--- What to work on ---
Return exactly the lines below, starting with the one that has "48 (460, 200)" and going on through the one that has "Cheriyal hanuman head : Kapaal 18 (255, 1511)".

** Opening Supplied records block **

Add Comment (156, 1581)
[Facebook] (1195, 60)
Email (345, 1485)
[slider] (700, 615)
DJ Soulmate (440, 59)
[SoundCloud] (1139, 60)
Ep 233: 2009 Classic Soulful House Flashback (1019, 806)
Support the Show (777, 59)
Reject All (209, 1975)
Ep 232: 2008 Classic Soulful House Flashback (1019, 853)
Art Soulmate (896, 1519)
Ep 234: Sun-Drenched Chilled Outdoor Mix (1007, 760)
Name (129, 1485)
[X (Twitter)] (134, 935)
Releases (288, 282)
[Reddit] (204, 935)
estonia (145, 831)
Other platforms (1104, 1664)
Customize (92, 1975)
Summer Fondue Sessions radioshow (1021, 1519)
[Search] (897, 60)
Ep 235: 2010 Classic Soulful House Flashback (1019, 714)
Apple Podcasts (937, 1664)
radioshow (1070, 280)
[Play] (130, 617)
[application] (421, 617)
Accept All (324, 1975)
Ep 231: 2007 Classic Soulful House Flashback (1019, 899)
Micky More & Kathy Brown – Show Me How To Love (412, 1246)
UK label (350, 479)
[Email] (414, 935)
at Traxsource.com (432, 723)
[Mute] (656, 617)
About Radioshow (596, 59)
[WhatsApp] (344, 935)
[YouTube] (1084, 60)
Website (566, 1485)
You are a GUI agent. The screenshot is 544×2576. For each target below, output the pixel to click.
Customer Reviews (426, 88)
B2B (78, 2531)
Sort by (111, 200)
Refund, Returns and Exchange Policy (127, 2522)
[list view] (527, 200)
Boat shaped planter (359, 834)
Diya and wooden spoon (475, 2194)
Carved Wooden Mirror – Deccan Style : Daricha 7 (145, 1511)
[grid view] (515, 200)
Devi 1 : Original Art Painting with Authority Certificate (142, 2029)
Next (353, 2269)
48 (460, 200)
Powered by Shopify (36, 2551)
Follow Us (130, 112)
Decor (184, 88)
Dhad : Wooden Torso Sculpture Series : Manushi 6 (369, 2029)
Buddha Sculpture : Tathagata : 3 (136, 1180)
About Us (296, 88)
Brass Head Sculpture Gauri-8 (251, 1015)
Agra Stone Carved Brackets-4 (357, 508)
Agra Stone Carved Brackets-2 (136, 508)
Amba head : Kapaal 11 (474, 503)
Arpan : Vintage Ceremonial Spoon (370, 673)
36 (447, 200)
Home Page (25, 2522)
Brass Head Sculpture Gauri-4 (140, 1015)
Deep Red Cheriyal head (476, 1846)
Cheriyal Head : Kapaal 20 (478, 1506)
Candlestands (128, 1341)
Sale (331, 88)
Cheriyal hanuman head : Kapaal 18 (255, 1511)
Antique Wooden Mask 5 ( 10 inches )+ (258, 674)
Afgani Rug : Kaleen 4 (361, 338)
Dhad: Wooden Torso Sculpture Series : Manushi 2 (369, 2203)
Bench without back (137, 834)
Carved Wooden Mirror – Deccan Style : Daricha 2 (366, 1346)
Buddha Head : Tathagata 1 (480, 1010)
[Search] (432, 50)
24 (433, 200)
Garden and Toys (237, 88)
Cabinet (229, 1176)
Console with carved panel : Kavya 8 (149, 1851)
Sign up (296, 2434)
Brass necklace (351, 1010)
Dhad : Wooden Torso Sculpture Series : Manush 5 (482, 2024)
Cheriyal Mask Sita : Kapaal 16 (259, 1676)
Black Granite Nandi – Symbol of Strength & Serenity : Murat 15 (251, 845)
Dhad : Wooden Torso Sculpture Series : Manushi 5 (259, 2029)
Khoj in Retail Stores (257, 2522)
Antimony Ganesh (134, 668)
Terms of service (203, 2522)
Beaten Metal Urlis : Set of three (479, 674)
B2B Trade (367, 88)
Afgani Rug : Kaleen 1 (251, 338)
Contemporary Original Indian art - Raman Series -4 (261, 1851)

** Closing Supplied records block **

--- Worked solution ---
48 (460, 200)
Powered by Shopify (36, 2551)
Follow Us (130, 112)
Decor (184, 88)
Dhad : Wooden Torso Sculpture Series : Manushi 6 (369, 2029)
Buddha Sculpture : Tathagata : 3 (136, 1180)
About Us (296, 88)
Brass Head Sculpture Gauri-8 (251, 1015)
Agra Stone Carved Brackets-4 (357, 508)
Agra Stone Carved Brackets-2 (136, 508)
Amba head : Kapaal 11 (474, 503)
Arpan : Vintage Ceremonial Spoon (370, 673)
36 (447, 200)
Home Page (25, 2522)
Brass Head Sculpture Gauri-4 (140, 1015)
Deep Red Cheriyal head (476, 1846)
Cheriyal Head : Kapaal 20 (478, 1506)
Candlestands (128, 1341)
Sale (331, 88)
Cheriyal hanuman head : Kapaal 18 (255, 1511)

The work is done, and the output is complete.